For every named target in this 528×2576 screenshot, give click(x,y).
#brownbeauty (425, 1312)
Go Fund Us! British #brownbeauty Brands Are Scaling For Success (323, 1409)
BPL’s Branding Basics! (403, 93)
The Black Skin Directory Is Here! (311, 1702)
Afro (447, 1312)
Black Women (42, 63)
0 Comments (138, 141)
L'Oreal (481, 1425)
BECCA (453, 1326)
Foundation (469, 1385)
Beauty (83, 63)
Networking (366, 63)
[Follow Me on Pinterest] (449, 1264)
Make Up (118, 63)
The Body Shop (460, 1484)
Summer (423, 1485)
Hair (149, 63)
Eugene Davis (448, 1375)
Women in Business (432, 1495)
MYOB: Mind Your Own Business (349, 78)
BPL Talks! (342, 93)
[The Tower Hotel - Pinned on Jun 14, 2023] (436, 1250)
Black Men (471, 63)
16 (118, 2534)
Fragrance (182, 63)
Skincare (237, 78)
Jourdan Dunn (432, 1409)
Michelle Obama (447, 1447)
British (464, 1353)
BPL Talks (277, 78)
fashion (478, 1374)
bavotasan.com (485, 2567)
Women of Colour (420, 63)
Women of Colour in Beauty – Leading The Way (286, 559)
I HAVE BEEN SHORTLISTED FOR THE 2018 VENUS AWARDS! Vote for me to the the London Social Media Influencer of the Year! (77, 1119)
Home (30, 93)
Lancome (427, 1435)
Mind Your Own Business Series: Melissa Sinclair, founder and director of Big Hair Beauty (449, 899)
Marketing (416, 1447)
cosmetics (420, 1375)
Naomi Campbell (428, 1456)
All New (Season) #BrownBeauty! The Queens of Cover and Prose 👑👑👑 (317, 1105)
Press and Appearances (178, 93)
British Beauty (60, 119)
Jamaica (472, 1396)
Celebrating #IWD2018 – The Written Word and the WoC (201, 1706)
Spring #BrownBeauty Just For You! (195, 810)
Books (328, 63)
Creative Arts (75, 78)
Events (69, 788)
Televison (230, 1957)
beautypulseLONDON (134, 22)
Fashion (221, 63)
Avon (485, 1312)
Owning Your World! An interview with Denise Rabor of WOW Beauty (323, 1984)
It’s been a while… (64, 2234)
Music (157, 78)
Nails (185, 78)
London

Exercise:
Print every line from the one that contains "Women of Colour (420, 63)" to the end of the records, exactly as written, and nothing more.

Answer to this exercise:
Women of Colour (420, 63)
Women of Colour in Beauty – Leading The Way (286, 559)
I HAVE BEEN SHORTLISTED FOR THE 2018 VENUS AWARDS! Vote for me to the the London Social Media Influencer of the Year! (77, 1119)
Home (30, 93)
Lancome (427, 1435)
Mind Your Own Business Series: Melissa Sinclair, founder and director of Big Hair Beauty (449, 899)
Marketing (416, 1447)
cosmetics (420, 1375)
Naomi Campbell (428, 1456)
All New (Season) #BrownBeauty! The Queens of Cover and Prose 👑👑👑 (317, 1105)
Press and Appearances (178, 93)
British Beauty (60, 119)
Jamaica (472, 1396)
Celebrating #IWD2018 – The Written Word and the WoC (201, 1706)
Spring #BrownBeauty Just For You! (195, 810)
Books (328, 63)
Creative Arts (75, 78)
Events (69, 788)
Televison (230, 1957)
beautypulseLONDON (134, 22)
Fashion (221, 63)
Avon (485, 1312)
Owning Your World! An interview with Denise Rabor of WOW Beauty (323, 1984)
It’s been a while… (64, 2234)
Music (157, 78)
Nails (185, 78)
London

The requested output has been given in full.